** start of MATERIAL **

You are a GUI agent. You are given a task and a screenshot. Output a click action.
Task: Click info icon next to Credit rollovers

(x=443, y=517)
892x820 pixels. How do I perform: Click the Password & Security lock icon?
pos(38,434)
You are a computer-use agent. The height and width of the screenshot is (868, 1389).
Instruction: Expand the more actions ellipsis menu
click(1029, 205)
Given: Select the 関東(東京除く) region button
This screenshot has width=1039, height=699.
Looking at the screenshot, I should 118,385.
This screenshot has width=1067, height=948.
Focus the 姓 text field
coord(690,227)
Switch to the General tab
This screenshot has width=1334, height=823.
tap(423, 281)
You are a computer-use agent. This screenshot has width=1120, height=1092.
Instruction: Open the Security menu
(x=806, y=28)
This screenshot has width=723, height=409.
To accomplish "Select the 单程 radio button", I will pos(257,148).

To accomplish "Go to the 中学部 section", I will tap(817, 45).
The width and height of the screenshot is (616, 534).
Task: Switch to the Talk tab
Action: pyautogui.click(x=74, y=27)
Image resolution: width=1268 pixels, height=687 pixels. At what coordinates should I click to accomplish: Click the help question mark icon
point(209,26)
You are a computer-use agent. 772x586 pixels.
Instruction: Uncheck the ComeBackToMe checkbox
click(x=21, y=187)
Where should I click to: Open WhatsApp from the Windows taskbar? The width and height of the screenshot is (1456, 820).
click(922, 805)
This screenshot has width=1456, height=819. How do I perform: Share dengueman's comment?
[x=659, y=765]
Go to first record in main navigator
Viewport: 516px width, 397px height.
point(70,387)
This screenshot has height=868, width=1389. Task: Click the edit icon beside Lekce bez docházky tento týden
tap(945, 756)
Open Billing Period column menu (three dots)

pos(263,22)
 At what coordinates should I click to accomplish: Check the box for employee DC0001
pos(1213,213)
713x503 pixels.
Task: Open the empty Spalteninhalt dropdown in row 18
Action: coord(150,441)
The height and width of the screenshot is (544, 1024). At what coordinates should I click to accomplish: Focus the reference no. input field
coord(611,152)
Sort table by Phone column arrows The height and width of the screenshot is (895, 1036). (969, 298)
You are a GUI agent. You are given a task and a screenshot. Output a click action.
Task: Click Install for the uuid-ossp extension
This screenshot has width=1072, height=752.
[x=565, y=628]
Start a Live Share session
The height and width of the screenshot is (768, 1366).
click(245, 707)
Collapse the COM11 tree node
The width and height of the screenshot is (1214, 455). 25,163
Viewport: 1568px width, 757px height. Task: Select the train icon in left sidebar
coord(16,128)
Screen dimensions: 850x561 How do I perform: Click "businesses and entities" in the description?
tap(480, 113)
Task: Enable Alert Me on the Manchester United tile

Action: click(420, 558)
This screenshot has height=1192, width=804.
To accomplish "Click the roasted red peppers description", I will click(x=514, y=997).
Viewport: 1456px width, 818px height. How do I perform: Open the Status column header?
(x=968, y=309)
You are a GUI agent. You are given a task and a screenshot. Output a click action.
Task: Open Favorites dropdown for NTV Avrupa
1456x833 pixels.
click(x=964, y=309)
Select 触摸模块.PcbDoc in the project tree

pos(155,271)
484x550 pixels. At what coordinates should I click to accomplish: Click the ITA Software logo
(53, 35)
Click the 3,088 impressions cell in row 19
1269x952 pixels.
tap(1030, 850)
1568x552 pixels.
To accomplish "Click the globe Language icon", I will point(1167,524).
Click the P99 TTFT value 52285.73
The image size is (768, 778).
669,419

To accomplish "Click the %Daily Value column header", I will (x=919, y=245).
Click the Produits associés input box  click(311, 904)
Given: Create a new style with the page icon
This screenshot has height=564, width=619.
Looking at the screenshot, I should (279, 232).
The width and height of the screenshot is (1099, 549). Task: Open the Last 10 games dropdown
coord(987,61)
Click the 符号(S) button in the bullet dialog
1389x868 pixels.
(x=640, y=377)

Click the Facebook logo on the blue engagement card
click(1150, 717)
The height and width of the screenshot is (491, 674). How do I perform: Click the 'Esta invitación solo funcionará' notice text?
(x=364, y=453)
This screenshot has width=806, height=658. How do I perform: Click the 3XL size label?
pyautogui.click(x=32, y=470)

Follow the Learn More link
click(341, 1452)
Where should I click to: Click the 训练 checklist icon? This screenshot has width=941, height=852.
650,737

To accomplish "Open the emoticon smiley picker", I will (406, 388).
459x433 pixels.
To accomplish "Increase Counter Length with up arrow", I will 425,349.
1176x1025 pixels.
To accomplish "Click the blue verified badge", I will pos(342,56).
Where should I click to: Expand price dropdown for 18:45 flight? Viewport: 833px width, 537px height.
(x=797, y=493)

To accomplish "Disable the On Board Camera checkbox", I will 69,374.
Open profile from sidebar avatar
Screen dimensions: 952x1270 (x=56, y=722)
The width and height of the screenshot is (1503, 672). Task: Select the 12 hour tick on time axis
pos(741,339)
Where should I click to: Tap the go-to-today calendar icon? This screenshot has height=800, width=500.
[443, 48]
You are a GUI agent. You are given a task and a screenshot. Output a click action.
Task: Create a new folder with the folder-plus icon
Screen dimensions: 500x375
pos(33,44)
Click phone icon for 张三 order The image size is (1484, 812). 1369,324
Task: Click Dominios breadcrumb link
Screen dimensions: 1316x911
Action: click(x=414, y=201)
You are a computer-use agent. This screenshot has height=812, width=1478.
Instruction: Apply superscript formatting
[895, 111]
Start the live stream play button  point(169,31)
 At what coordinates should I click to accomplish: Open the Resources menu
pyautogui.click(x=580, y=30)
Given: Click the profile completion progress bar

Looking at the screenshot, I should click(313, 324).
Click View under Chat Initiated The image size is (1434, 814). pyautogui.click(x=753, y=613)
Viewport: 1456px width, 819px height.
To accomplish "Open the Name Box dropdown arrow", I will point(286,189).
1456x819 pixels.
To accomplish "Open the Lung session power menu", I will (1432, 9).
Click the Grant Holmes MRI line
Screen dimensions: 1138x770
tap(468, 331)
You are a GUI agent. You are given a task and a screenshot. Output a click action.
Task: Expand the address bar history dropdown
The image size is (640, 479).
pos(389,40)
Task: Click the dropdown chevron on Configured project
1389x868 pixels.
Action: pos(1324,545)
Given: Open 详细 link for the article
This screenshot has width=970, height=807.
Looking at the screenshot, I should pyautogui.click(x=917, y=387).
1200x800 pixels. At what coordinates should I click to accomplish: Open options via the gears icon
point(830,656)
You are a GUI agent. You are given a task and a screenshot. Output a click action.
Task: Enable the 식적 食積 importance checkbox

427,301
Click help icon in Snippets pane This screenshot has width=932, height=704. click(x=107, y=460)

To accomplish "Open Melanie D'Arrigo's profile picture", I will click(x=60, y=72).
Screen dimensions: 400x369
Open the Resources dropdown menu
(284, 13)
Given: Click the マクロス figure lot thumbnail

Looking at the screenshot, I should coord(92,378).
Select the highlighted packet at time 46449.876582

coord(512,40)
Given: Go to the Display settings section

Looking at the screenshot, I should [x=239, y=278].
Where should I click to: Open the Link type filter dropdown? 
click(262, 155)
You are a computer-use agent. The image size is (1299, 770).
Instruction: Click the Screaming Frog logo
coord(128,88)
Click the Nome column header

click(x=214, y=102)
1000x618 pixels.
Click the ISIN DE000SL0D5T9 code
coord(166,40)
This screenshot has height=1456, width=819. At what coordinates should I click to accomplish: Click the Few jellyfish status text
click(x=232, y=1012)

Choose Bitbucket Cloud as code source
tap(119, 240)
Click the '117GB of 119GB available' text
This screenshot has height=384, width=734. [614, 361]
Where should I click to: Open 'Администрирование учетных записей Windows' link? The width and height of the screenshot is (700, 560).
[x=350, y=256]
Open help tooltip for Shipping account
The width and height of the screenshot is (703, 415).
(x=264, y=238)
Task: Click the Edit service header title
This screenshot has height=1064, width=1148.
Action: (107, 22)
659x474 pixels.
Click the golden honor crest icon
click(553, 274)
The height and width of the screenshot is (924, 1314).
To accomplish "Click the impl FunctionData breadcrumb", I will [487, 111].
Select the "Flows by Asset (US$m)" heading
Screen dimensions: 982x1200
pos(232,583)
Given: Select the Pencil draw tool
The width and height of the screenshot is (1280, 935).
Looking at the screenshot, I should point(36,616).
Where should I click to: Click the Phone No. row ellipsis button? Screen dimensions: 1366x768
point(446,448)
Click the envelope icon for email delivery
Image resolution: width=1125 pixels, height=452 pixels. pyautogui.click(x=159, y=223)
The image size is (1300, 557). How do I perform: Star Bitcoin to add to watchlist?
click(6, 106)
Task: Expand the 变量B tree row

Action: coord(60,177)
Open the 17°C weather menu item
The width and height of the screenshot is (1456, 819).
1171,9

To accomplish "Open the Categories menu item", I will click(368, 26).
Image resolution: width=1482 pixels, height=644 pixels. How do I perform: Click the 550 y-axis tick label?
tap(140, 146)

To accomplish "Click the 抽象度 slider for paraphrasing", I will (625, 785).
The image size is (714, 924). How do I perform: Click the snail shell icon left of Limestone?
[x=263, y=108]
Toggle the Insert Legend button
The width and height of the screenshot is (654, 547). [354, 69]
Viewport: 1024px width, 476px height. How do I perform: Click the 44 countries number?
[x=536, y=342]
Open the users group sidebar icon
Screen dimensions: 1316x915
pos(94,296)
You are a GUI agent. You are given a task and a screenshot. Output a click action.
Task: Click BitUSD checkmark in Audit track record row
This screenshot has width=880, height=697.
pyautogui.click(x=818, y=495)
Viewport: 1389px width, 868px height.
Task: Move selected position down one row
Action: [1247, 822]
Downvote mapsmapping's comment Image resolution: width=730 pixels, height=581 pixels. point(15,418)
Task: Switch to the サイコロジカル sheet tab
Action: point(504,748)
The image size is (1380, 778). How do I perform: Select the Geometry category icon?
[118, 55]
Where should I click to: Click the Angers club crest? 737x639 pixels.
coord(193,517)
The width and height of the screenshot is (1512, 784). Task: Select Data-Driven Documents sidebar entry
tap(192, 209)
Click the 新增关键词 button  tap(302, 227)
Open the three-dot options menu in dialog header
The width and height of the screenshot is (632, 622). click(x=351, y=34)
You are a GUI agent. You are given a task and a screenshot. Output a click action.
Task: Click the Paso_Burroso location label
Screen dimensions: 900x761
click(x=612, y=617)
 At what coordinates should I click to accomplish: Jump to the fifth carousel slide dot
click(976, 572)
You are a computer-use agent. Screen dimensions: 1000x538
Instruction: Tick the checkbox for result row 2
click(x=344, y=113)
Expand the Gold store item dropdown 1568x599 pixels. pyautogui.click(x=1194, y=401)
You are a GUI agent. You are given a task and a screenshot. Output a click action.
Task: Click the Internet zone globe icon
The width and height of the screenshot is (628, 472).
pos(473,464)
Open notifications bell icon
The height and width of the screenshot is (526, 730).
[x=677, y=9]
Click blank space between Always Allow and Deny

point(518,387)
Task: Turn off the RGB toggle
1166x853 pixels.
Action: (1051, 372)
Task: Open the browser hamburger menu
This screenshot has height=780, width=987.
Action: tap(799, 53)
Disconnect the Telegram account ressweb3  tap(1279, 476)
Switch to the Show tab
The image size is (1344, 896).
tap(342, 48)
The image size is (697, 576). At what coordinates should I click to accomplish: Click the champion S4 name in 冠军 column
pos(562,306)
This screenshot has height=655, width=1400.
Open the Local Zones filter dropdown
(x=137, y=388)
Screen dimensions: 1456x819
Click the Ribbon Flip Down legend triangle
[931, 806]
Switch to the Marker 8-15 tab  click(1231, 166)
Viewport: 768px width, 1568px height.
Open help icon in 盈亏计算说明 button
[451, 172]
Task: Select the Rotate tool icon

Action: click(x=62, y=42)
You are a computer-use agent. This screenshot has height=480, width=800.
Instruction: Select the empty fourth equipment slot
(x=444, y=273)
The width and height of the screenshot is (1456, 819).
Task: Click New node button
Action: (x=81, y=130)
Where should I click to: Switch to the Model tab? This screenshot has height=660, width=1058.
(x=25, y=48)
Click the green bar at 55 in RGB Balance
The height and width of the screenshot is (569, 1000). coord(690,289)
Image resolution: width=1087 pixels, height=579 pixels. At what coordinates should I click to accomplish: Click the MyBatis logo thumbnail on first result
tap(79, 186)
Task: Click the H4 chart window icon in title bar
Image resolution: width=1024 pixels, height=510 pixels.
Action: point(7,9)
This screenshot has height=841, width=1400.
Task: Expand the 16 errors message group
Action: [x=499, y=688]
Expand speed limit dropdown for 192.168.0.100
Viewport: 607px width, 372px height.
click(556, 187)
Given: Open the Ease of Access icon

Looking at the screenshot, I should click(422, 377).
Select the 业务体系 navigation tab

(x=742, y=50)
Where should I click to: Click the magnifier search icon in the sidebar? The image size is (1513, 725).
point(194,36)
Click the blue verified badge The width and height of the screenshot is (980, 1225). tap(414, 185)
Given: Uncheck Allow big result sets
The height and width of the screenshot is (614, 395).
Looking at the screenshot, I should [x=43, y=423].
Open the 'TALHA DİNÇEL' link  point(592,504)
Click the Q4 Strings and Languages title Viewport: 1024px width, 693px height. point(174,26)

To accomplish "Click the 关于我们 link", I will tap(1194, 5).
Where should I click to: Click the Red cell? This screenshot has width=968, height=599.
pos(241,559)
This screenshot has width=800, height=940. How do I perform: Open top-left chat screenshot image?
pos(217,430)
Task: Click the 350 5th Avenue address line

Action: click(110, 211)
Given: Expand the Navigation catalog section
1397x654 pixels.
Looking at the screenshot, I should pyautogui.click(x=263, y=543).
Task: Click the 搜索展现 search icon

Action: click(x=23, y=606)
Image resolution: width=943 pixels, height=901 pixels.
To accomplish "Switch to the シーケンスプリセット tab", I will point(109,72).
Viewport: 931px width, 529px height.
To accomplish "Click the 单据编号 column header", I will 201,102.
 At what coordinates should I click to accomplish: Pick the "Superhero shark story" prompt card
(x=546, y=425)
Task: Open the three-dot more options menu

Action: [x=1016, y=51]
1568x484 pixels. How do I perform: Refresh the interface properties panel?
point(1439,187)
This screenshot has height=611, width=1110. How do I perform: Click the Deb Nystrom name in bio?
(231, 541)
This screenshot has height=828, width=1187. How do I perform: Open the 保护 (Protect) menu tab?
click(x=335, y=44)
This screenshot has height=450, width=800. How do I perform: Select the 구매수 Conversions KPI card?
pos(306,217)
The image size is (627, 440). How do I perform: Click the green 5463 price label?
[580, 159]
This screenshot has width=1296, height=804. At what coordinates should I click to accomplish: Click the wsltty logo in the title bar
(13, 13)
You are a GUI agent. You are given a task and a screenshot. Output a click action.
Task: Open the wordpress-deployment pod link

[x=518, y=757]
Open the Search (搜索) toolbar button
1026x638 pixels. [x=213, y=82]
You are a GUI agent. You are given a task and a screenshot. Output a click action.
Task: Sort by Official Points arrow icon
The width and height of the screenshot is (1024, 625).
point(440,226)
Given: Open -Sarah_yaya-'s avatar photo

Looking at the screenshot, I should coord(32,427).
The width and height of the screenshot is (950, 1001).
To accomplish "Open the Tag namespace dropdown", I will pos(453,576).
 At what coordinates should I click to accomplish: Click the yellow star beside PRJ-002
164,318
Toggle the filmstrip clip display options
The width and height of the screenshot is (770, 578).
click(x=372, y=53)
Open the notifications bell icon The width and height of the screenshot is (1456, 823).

** end of MATERIAL **

THE EXERCISE: Duplicate the rows above from the line containing "The image size is (697, 576)." through the line containing "pos(241,559)", including both of those lines.

RIGHT ANSWER:
The image size is (697, 576). At what coordinates should I click to accomplish: Click the champion S4 name in 冠军 column
pos(562,306)
This screenshot has height=655, width=1400.
Open the Local Zones filter dropdown
(x=137, y=388)
Screen dimensions: 1456x819
Click the Ribbon Flip Down legend triangle
[931, 806]
Switch to the Marker 8-15 tab  click(1231, 166)
Viewport: 768px width, 1568px height.
Open help icon in 盈亏计算说明 button
[451, 172]
Task: Select the Rotate tool icon

Action: click(x=62, y=42)
You are a computer-use agent. This screenshot has height=480, width=800.
Instruction: Select the empty fourth equipment slot
(x=444, y=273)
The width and height of the screenshot is (1456, 819).
Task: Click New node button
Action: (x=81, y=130)
Where should I click to: Switch to the Model tab? This screenshot has height=660, width=1058.
(x=25, y=48)
Click the green bar at 55 in RGB Balance
The height and width of the screenshot is (569, 1000). coord(690,289)
Image resolution: width=1087 pixels, height=579 pixels. At what coordinates should I click to accomplish: Click the MyBatis logo thumbnail on first result
tap(79, 186)
Task: Click the H4 chart window icon in title bar
Image resolution: width=1024 pixels, height=510 pixels.
Action: point(7,9)
This screenshot has height=841, width=1400.
Task: Expand the 16 errors message group
Action: [x=499, y=688]
Expand speed limit dropdown for 192.168.0.100
Viewport: 607px width, 372px height.
click(556, 187)
Given: Open the Ease of Access icon

Looking at the screenshot, I should click(422, 377).
Select the 业务体系 navigation tab

(x=742, y=50)
Where should I click to: Click the magnifier search icon in the sidebar? The image size is (1513, 725).
point(194,36)
Click the blue verified badge The width and height of the screenshot is (980, 1225). tap(414, 185)
Given: Uncheck Allow big result sets
The height and width of the screenshot is (614, 395).
Looking at the screenshot, I should [x=43, y=423].
Open the 'TALHA DİNÇEL' link  point(592,504)
Click the Q4 Strings and Languages title Viewport: 1024px width, 693px height. point(174,26)

To accomplish "Click the 关于我们 link", I will tap(1194, 5).
Where should I click to: Click the Red cell? This screenshot has width=968, height=599.
pos(241,559)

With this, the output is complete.